## REQUIRED WORK
In the answer, each entry below appears exactly as given, and no picture appears at all.

Data entries
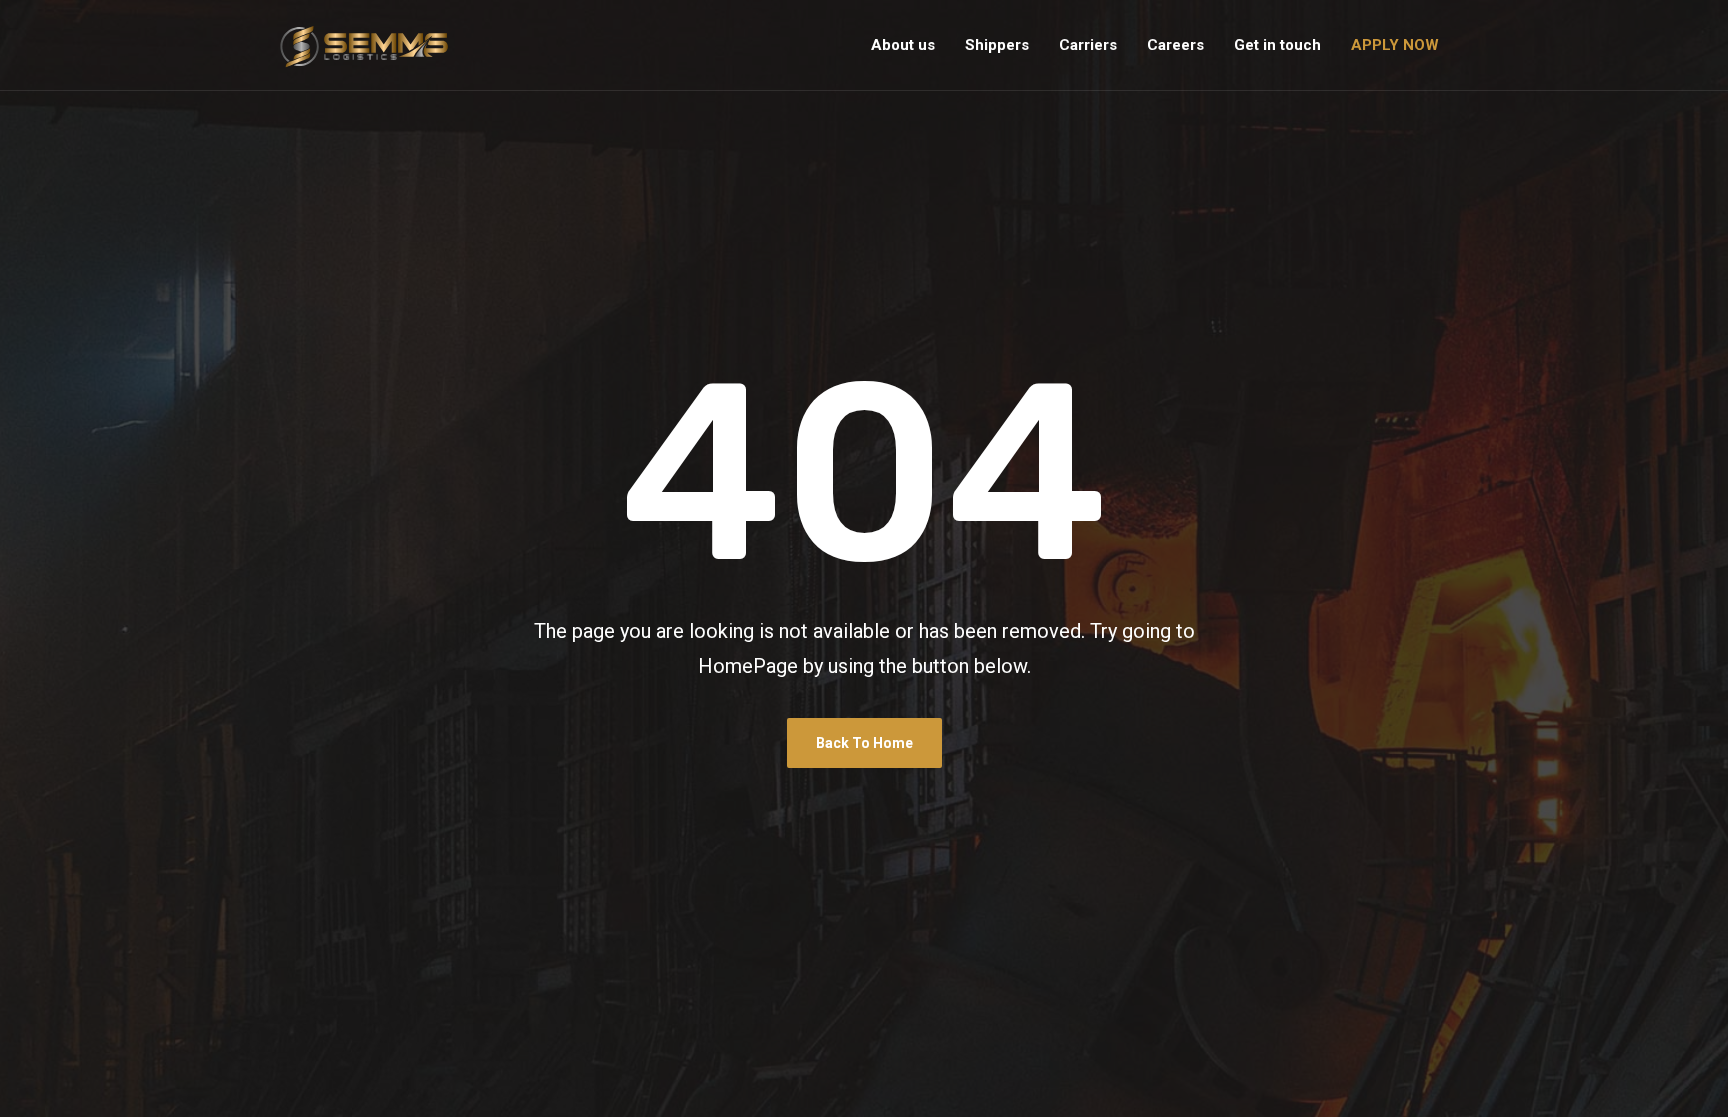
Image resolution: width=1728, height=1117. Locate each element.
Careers (1175, 45)
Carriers (1088, 45)
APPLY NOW (1395, 45)
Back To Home (864, 743)
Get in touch (1277, 45)
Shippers (997, 45)
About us (903, 45)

## RESPONSE TO THE TASK
Image resolution: width=1728, height=1117. Locate each element.
Careers (1175, 45)
Carriers (1088, 45)
APPLY NOW (1395, 45)
Back To Home (864, 743)
Get in touch (1277, 45)
Shippers (997, 45)
About us (903, 45)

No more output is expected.